Perhaps, at the end, the mri would let him go.

Or expect him to lift arms against humankind. He tried to imagine it; and all that he could imagine in his hand was the service pistol that rested among his belongings to deal large-scale death for his death: the inclination came on him. He could fight, cornered; he would wish to take a dozen of the lives, human or not, that would take his. But to take up the yin’ein… he was not mri enough.

There were means of fighting the mri would not use. Human choices.

Slowly, slowly, shattered bits of what had been a SurTac began to sort themselves into order again. “Niun,” he said.

The mri was shaping a bit of metal into a thing that looked like an ornament. For several days he had been working at it, painstaking in his attention. “A?” Niun answered.

“I have been thinking: we suffered one failure in instruments. If the she’pan would permit it, I would like to go back to controls, to test the instruments.”

Niun stopped. A frown was on his face when he looked up. “I will ask the she’pan,” he said.

“I would like,” Duncan said, “to give her the benefit of what skills I do have.”
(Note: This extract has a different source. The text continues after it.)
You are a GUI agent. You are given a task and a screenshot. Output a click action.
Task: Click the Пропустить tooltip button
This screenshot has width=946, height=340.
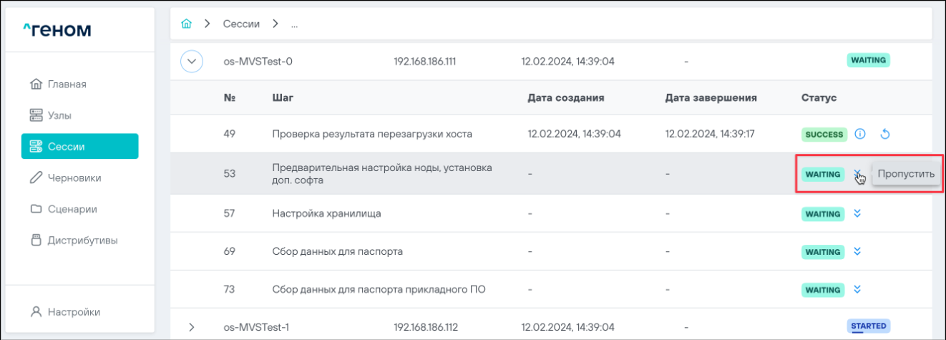coord(906,174)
“She will send if there is need.” “Niun, ask her.”

The frown deepened. The mri rested hands on his knees, his metalwork forgotten, then expelled a deep breath and gathered up his work again.

“I want peace with her,” Duncan said. “Niun, I have done all that you have asked of me. I have tried to be one of you.”

“Other things you have done,” said Niun. “That is the problem.”

“I am sorry for those things. I want them forgotten. Ask her to see me again, and I give you my word I will not offend against her. There is no peace on this ship without peace with her and none with you.”

For a moment Niun said nothing. Then he gave a long sigh. “She has waited for you to ask.”